Training objective (NLL = forward-KL minimization, same as L3)

Section titled “Training objective (NLL = forward-KL minimization, same as L3)”

Take log of the change-of-variables formula:

log p_X(x) = log p_Z(f^{-1}(x)) - log |det(J_f(z))|
NLL(x) = -log p_Z(f^{-1}(x)) + log |det(J_f(z))|

For each training example: invert it to get z, evaluate log p_Z(z) under the simple base, compute log |det J_f| at that point, sum (negative). Backpropagate.

z ~ p_Z (one RNG call, e.g. multivariate standard Gaussian)
x = f(z) (one forward pass through the flow)

vs. autoregressive’s n forward passes for an n-piece output. This parallel sampling is the flow paradigm’s main advantage.

f = f_K ∘ f_{K-1} ∘ ... ∘ f_1
log |det J_f| = sum_{k=1..K} log |det J_{f_k}| (chain rule of determinants)

Each new layer adds one tractable log-determinant term; flows get flexible by stacking many simple invertible blocks.
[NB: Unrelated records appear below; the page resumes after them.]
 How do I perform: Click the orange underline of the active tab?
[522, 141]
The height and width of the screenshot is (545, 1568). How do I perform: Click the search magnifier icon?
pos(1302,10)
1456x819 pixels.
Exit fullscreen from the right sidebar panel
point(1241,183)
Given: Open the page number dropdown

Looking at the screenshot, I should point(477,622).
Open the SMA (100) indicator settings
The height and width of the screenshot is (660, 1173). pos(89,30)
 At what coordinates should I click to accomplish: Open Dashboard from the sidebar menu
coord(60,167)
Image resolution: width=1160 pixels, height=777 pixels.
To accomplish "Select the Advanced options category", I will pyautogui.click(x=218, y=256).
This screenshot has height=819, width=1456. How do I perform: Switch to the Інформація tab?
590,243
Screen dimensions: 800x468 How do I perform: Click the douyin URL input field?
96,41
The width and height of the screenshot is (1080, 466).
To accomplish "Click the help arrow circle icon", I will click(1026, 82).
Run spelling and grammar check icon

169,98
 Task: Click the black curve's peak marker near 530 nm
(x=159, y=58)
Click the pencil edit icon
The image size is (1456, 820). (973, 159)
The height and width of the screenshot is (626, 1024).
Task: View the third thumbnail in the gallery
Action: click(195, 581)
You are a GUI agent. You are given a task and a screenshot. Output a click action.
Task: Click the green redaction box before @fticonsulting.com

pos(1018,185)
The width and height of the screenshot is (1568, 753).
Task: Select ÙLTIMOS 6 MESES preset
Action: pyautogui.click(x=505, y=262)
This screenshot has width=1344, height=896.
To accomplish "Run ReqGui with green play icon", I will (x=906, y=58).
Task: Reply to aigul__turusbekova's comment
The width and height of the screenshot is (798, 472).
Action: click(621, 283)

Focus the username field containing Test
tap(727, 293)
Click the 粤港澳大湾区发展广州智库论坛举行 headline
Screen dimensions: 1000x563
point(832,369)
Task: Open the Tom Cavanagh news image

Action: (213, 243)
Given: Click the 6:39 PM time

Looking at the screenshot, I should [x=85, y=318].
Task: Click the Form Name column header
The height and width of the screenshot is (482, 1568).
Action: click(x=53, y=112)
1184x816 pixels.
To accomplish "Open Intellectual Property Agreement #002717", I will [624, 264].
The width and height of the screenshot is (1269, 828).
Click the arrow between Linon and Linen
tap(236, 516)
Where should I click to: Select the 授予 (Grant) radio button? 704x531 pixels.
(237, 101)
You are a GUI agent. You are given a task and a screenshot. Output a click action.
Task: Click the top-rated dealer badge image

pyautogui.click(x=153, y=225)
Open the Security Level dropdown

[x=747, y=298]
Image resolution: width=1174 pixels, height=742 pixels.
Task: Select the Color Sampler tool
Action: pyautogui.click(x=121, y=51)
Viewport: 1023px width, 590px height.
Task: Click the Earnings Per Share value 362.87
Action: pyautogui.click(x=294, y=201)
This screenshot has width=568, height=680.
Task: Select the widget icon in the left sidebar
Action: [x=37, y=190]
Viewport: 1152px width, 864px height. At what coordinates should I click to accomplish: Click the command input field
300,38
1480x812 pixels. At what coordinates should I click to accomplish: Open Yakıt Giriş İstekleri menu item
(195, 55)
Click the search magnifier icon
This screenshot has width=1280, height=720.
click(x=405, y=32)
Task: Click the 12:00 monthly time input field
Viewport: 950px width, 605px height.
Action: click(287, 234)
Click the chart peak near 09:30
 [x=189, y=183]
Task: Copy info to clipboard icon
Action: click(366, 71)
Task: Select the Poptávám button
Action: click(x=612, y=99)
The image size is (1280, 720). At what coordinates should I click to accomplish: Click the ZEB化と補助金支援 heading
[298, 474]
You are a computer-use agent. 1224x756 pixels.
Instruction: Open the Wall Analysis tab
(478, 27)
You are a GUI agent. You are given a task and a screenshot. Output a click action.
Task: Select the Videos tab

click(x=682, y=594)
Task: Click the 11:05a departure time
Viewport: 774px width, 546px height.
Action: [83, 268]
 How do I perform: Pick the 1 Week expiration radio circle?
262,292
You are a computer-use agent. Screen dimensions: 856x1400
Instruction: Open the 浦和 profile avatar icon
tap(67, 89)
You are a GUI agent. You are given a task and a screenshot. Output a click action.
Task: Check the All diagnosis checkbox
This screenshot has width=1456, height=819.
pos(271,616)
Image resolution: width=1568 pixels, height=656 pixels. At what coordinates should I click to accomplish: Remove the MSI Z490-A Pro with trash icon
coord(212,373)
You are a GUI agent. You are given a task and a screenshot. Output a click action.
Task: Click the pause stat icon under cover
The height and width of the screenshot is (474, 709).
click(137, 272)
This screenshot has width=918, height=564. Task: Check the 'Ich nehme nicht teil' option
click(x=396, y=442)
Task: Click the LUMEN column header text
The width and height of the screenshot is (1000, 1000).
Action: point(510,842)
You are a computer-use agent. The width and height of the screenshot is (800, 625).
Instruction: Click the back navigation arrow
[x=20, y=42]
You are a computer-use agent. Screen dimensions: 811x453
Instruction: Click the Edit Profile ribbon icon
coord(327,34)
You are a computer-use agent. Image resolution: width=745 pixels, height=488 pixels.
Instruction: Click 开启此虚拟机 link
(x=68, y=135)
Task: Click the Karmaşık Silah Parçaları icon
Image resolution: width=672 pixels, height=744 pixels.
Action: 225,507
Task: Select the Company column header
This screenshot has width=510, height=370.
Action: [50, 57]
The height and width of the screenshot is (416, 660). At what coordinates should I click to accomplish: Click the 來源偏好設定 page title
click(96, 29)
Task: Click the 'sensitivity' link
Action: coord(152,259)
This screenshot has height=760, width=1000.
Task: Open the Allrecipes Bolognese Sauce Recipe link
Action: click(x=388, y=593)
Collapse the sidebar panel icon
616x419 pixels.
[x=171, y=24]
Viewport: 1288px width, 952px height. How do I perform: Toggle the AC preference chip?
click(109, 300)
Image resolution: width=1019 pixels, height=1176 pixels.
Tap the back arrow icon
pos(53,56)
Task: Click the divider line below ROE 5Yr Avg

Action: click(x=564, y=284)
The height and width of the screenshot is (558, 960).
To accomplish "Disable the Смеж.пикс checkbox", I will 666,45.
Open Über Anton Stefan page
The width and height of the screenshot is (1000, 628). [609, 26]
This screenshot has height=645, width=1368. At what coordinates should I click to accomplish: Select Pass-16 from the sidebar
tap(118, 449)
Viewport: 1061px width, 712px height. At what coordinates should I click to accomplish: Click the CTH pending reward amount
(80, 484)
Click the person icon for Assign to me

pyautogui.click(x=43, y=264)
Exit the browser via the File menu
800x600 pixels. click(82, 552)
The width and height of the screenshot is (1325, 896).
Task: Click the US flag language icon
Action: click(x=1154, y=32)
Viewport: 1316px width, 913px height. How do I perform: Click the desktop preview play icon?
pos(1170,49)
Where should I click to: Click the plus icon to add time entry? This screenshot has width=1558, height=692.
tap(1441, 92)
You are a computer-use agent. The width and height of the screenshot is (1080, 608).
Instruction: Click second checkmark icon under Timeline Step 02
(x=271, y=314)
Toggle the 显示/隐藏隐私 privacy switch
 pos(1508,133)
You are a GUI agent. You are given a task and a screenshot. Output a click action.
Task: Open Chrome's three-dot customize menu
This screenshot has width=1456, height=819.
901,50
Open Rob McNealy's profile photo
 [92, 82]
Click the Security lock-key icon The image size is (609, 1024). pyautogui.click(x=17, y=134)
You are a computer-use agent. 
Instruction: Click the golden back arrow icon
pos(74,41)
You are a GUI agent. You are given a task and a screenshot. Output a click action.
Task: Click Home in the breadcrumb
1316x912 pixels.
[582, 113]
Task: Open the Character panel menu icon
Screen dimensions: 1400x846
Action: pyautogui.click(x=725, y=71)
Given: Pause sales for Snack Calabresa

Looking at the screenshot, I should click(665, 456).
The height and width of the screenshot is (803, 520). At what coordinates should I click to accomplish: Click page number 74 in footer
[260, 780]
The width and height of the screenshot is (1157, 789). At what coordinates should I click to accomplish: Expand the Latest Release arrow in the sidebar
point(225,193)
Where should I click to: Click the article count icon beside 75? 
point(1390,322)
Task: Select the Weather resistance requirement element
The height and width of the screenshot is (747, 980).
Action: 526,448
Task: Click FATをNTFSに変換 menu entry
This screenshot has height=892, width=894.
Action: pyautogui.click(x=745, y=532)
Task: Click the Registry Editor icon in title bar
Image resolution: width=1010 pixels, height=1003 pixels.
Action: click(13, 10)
RequirementWhat it meansStandard solution
Invertibilityf must be a bijection (one-to-one, onto)Coupling layers (RealNVP, NICE), autoregressive flows (MAF, IAF)
Tractable Jacobiandet(J_f) must be cheap to computeTriangular Jacobian → det = product of diagonals (O(d) instead of O(d^3))

Without these constraints, the math is right but the training is infeasible. The architectural cleverness of flows is keeping the Jacobian triangular while making the transformation expressive.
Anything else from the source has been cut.